Kay Graham (Meryl Streep) is the owner of the Washington Post in the early seventies, dropped into the role after the death of her husband who was appointed by her late father. When the opportunity comes to be part of an expose that involves breaking the law and putting her fortune and even her freedom at risk, she is torn between the advice of her board and her editor, Ben Bradlee (Tom Hanks).
It’s a slow start, with a lot of very necessary character and background information, and while I was interested, I wasn’t all that compelled. But as the action heated up, I was on the edge of my seat. I was so tense, feeding from the high energy and stress onscreen. And at the end, I felt down. Looking at the sixties and seventies, people really seemed to care about the government lying to them. Now, it seems that it doesn’t matter. People in power lie blatantly in ways that are easily proven and yet there is no outrage, no consequences. Such a timely film.

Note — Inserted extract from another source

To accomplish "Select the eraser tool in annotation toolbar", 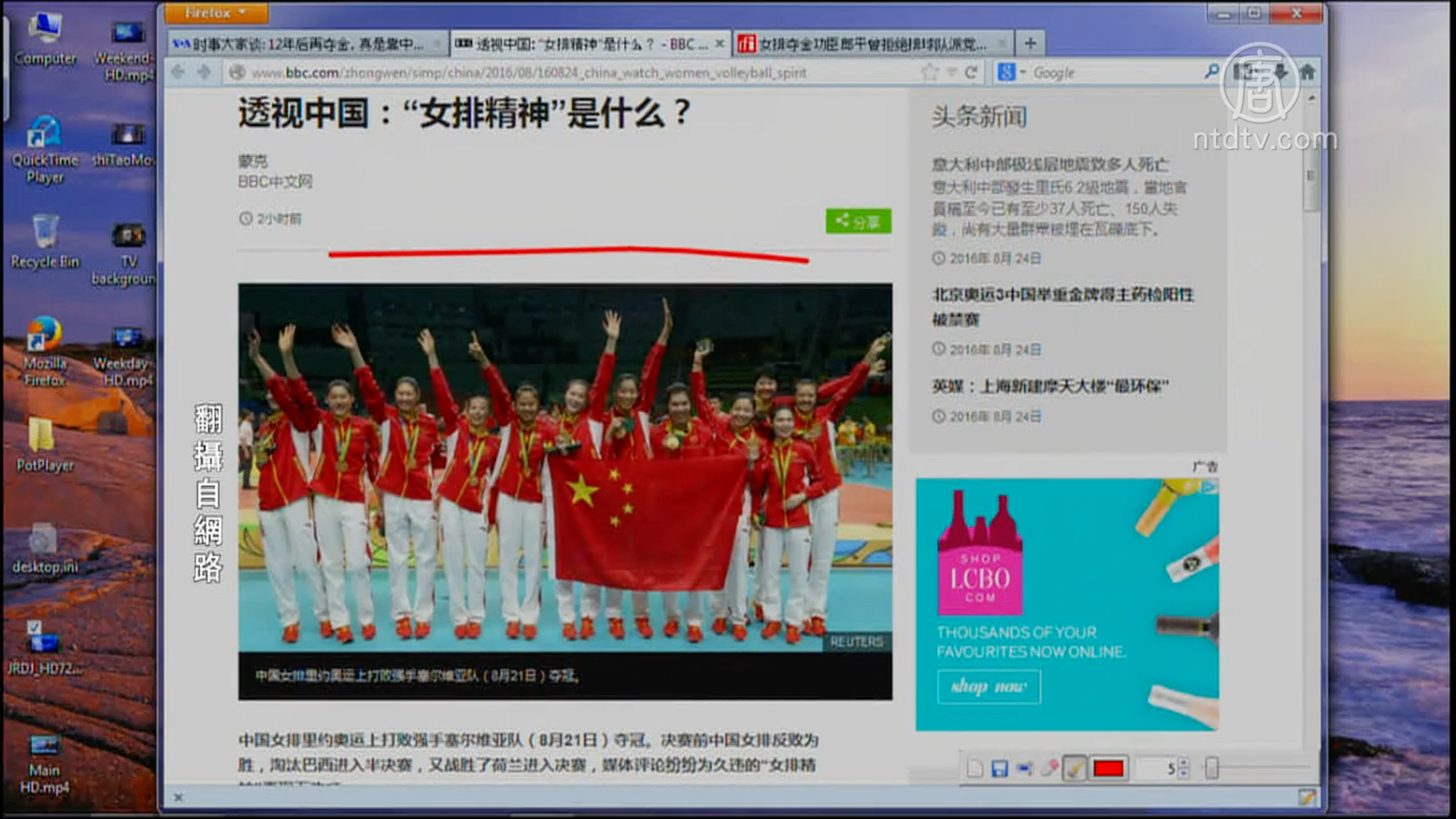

The Post was nominated for Golden Globes for Best Motion Picture – Drama, Best Performance by an Actress in a Motion Picture – Drama (Meryl Streep), for Best Performance by an Actor in a Motion Picture – Drama (Tom Hanks), Best Director – Motion Picture (Steven Spielberg), Best Screenplay – Motion Picture (Liz Hannah, Josh Singer) and Best Original Score – Motion Picture (John Wiliams).